[Instructions for the task]
Revise the material below by replacing each occurrence of "GUI agent" with "interface agent". Leave all other text unchanged.

[Material provided]
——

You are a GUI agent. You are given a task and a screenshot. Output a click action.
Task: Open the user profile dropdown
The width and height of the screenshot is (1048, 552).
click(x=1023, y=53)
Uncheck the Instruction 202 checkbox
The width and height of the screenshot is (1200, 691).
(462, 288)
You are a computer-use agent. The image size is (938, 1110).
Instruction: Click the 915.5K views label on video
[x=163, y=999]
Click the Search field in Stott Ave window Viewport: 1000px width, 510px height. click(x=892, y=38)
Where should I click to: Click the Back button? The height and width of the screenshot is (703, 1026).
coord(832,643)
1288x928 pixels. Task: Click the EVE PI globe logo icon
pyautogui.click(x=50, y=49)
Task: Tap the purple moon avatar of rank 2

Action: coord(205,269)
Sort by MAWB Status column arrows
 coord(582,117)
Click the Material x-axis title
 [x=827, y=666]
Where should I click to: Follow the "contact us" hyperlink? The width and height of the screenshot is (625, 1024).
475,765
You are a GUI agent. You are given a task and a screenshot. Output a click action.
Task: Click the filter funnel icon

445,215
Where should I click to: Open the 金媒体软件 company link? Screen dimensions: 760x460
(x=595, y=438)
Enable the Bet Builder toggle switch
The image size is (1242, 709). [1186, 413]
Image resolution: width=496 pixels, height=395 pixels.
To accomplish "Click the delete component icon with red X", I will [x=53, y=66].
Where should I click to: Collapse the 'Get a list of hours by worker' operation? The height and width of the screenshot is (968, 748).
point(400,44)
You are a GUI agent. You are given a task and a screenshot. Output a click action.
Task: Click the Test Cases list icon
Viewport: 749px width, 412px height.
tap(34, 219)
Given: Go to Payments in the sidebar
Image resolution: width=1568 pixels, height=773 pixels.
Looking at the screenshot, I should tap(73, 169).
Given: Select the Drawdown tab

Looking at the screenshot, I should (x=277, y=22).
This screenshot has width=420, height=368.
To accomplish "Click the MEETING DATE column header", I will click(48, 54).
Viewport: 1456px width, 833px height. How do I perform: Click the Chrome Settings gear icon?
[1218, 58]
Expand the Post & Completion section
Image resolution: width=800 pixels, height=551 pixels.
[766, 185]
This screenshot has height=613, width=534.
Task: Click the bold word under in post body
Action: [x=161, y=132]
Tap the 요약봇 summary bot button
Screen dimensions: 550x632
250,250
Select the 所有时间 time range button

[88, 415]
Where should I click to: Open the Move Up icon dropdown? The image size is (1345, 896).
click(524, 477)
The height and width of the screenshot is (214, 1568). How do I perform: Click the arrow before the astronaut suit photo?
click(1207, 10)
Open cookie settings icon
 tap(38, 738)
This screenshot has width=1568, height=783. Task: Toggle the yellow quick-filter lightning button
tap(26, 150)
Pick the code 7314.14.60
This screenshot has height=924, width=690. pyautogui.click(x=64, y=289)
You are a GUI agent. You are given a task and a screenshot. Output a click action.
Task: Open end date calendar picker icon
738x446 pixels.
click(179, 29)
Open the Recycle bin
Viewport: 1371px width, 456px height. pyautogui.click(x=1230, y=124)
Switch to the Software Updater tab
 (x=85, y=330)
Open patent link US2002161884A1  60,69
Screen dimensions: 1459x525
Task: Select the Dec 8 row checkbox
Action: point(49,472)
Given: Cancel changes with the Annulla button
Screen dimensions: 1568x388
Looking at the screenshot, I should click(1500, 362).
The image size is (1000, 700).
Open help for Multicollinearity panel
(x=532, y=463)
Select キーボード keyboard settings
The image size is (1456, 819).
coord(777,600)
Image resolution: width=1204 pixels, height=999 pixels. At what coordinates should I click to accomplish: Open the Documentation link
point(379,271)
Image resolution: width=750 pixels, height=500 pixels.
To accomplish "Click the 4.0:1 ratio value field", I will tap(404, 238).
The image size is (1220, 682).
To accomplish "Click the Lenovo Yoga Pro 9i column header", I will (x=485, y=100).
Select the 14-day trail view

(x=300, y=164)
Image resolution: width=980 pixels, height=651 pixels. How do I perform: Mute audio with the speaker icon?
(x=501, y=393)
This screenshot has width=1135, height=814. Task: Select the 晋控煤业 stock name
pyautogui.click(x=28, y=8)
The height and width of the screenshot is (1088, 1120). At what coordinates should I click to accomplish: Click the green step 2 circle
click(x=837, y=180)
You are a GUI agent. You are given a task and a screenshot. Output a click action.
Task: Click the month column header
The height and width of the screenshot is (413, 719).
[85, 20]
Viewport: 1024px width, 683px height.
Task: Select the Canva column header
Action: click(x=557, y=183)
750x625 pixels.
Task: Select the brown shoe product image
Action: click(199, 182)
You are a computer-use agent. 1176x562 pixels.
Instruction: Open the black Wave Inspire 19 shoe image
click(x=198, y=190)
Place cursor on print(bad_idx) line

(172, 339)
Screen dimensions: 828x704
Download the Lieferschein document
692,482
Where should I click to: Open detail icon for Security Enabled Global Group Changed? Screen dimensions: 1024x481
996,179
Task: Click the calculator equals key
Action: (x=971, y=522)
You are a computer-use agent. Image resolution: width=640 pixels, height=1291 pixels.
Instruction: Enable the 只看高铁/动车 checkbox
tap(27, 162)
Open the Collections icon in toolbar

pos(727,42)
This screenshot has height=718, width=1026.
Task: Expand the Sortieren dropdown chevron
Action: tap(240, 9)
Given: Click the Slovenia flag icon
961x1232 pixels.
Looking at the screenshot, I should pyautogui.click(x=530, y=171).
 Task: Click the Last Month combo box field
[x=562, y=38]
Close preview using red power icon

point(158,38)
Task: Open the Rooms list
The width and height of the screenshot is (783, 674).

——

[The completed task]
You are a interface agent. You are given a task and a screenshot. Output a click action.
Task: Open the user profile dropdown
The width and height of the screenshot is (1048, 552).
click(x=1023, y=53)
Uncheck the Instruction 202 checkbox
The width and height of the screenshot is (1200, 691).
(462, 288)
You are a computer-use agent. The image size is (938, 1110).
Instruction: Click the 915.5K views label on video
[x=163, y=999]
Click the Search field in Stott Ave window Viewport: 1000px width, 510px height. click(x=892, y=38)
Where should I click to: Click the Back button? The height and width of the screenshot is (703, 1026).
coord(832,643)
1288x928 pixels. Task: Click the EVE PI globe logo icon
pyautogui.click(x=50, y=49)
Task: Tap the purple moon avatar of rank 2

Action: coord(205,269)
Sort by MAWB Status column arrows
 coord(582,117)
Click the Material x-axis title
 [x=827, y=666]
Where should I click to: Follow the "contact us" hyperlink? The width and height of the screenshot is (625, 1024).
475,765
You are a interface agent. You are given a task and a screenshot. Output a click action.
Task: Click the filter funnel icon

445,215
Where should I click to: Open the 金媒体软件 company link? Screen dimensions: 760x460
(x=595, y=438)
Enable the Bet Builder toggle switch
The image size is (1242, 709). [1186, 413]
Image resolution: width=496 pixels, height=395 pixels.
To accomplish "Click the delete component icon with red X", I will [x=53, y=66].
Where should I click to: Collapse the 'Get a list of hours by worker' operation? The height and width of the screenshot is (968, 748).
point(400,44)
You are a interface agent. You are given a task and a screenshot. Output a click action.
Task: Click the Test Cases list icon
Viewport: 749px width, 412px height.
tap(34, 219)
Given: Go to Payments in the sidebar
Image resolution: width=1568 pixels, height=773 pixels.
Looking at the screenshot, I should tap(73, 169).
Given: Select the Drawdown tab

Looking at the screenshot, I should (x=277, y=22).
This screenshot has width=420, height=368.
To accomplish "Click the MEETING DATE column header", I will click(48, 54).
Viewport: 1456px width, 833px height. How do I perform: Click the Chrome Settings gear icon?
[1218, 58]
Expand the Post & Completion section
Image resolution: width=800 pixels, height=551 pixels.
[766, 185]
This screenshot has height=613, width=534.
Task: Click the bold word under in post body
Action: [x=161, y=132]
Tap the 요약봇 summary bot button
Screen dimensions: 550x632
250,250
Select the 所有时间 time range button

[88, 415]
Where should I click to: Open the Move Up icon dropdown? The image size is (1345, 896).
click(524, 477)
The height and width of the screenshot is (214, 1568). How do I perform: Click the arrow before the astronaut suit photo?
click(1207, 10)
Open cookie settings icon
 tap(38, 738)
This screenshot has width=1568, height=783. Task: Toggle the yellow quick-filter lightning button
tap(26, 150)
Pick the code 7314.14.60
This screenshot has height=924, width=690. pyautogui.click(x=64, y=289)
You are a interface agent. You are given a task and a screenshot. Output a click action.
Task: Open end date calendar picker icon
738x446 pixels.
click(179, 29)
Open the Recycle bin
Viewport: 1371px width, 456px height. pyautogui.click(x=1230, y=124)
Switch to the Software Updater tab
 (x=85, y=330)
Open patent link US2002161884A1  60,69
Screen dimensions: 1459x525
Task: Select the Dec 8 row checkbox
Action: point(49,472)
Given: Cancel changes with the Annulla button
Screen dimensions: 1568x388
Looking at the screenshot, I should click(1500, 362).
The image size is (1000, 700).
Open help for Multicollinearity panel
(x=532, y=463)
Select キーボード keyboard settings
The image size is (1456, 819).
coord(777,600)
Image resolution: width=1204 pixels, height=999 pixels. At what coordinates should I click to accomplish: Open the Documentation link
point(379,271)
Image resolution: width=750 pixels, height=500 pixels.
To accomplish "Click the 4.0:1 ratio value field", I will tap(404, 238).
The image size is (1220, 682).
To accomplish "Click the Lenovo Yoga Pro 9i column header", I will (x=485, y=100).
Select the 14-day trail view

(x=300, y=164)
Image resolution: width=980 pixels, height=651 pixels. How do I perform: Mute audio with the speaker icon?
(x=501, y=393)
This screenshot has width=1135, height=814. Task: Select the 晋控煤业 stock name
pyautogui.click(x=28, y=8)
The height and width of the screenshot is (1088, 1120). At what coordinates should I click to accomplish: Click the green step 2 circle
click(x=837, y=180)
You are a interface agent. You are given a task and a screenshot. Output a click action.
Task: Click the month column header
The height and width of the screenshot is (413, 719).
[85, 20]
Viewport: 1024px width, 683px height.
Task: Select the Canva column header
Action: click(x=557, y=183)
750x625 pixels.
Task: Select the brown shoe product image
Action: click(199, 182)
You are a computer-use agent. 1176x562 pixels.
Instruction: Open the black Wave Inspire 19 shoe image
click(x=198, y=190)
Place cursor on print(bad_idx) line

(172, 339)
Screen dimensions: 828x704
Download the Lieferschein document
692,482
Where should I click to: Open detail icon for Security Enabled Global Group Changed? Screen dimensions: 1024x481
996,179
Task: Click the calculator equals key
Action: (x=971, y=522)
You are a computer-use agent. Image resolution: width=640 pixels, height=1291 pixels.
Instruction: Enable the 只看高铁/动车 checkbox
tap(27, 162)
Open the Collections icon in toolbar

pos(727,42)
This screenshot has height=718, width=1026.
Task: Expand the Sortieren dropdown chevron
Action: tap(240, 9)
Given: Click the Slovenia flag icon
961x1232 pixels.
Looking at the screenshot, I should pyautogui.click(x=530, y=171).
 Task: Click the Last Month combo box field
[x=562, y=38]
Close preview using red power icon

point(158,38)
Task: Open the Rooms list
The width and height of the screenshot is (783, 674).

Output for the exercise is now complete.